Das Ende des Bankenbooms in Chiasso war auch der Schlusspunkt der langen Wirtschaftsblüte der Region. Lebten Anfang der 1980er Jahre in der Grenzstadt noch fast 10 000 Menschen, waren es Ende letztes Jahr noch 7738.
Auch der immer stärker zunehmende Güterverkehr konnte den wirtschaftlichen Niedergang nicht aufhalten. Die Modernisierung und die Digitalisierung von Abläufen reduzierten die Zahl der Bahnangestellten innert weniger Jahrzehnte von mehreren tausend auf wenige hundert.
Schliesslich verlor auch die Grenze selbst an Bedeutung. Seit deren vollständiger Öffnung sind lokale Spediteure seltener mit dem Import von Gütern und deren Abfertigung beschäftigt. Seit über einem Jahr besteht für die Lastwagenfahrer zudem die Möglichkeit, die Warenverzollung online durchzuführen. Das hat die Zahl der Stopps weiter verringert.
Hoffen auf den Aufschwung
Heute haben etwa noch dreissig Logistikfirmen ihren Sitz im Raum Chiasso. Darunter befindet sich auch die Hupac AG, die konsequent auf den Schienenverkehr setzt. Sie ist eine der grössten Firmen der Region mit über 200 Mitarbeitern im Head-Office Chiasso und weiteren 500 Mitarbeitern in verschiedenen europäischen Ländern.

◆ **BEREITGESTELLTE ZEILEN**:
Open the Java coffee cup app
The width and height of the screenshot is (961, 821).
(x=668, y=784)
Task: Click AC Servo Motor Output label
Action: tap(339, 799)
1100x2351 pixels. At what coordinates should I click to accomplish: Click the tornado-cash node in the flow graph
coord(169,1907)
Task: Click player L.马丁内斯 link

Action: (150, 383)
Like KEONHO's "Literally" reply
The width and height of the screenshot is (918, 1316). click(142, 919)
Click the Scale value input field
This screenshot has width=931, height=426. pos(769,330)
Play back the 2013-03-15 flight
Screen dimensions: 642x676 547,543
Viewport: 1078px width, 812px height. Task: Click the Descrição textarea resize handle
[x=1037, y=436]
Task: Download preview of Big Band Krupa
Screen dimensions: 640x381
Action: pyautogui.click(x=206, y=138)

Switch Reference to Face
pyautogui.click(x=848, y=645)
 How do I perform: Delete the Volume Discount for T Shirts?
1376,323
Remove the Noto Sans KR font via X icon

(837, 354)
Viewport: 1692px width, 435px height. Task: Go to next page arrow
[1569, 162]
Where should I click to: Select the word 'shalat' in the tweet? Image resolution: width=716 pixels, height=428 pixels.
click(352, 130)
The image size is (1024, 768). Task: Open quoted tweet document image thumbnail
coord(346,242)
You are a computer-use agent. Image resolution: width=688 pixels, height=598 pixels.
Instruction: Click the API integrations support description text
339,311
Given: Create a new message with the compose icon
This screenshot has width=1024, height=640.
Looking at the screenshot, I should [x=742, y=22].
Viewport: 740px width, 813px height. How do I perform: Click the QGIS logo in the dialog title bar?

◆ **AUFGABEN**:
(1) Beantworten Sie anhand des Abschnitts über Chiasso diese Fragen:
(a) Wie viele Menschen lebten Ende letztes Jahr in Chiasso?
(b) Auf welche Zahl sank die Zahl der Bahnangestellten innert weniger Jahrzehnte?
(c) Wie viele Logistikfirmen haben heute etwa noch ihren Sitz im Raum Chiasso?
(2) Setzen Sie bitte den Abschnitt über Chiasso nach dessen letztem Satz mit einigen eigenen Sätzen fort.
Die Zeilen sind eigenständiges Material und gehören nicht zum Abschnitt über Chiasso.

◆ **LÖSUNGEN**:
(1)
(a) 7738
(b) Auf wenige hundert
(c) Etwa dreissig

(2)
Erst kürzlich hat das Hupac-Verwaltungsrats-Mitglied Bernhard Kunz in den Tessiner Medien betont, die Logistik bleibe das Rückgrat der regionalen Wirtschaft. Grösstenteils verkehren dabei die Güterzüge der Hupac laut der Sprecherin Irmtraut Tonndorf allerdings auf der Luino-Linie. Diese weist als Flachbahn entlang des Lago Maggiore ideale Bedingungen für den Güterverkehr ins norditalienische Busto Arsizio und nach Novara auf, wo die grossen Terminals stehen.
Laut Tonndorf ergeben sich mit der Eröffnung neuer Terminals östlich von Mailand in den nächsten fünf Jahren allerdings weitere Chancen für den Güterverkehr via Chiasso. Im Fokus stünden dabei die grossen Wirtschaftsräume östlich von Mailand und der Anschluss an die Meereshäfen in Ligurien.
Sorgen bereiten hingegen die Personenzüge. Man müsse darum kämpfen, dass die Haltestelle Chiasso für die internationalen Züge auch in Zukunft erhalten bleibe, erklärt der Sindaco Arrigoni. Denn es gebe Überlegungen, im Tessin nur noch eine Haltestelle, vermutlich in Lugano, vorzusehen. Allerdings erst dann, wenn eines Tages die superschnelle Verbindung zwischen Lugano und Mailand Wirklichkeit werden sollte.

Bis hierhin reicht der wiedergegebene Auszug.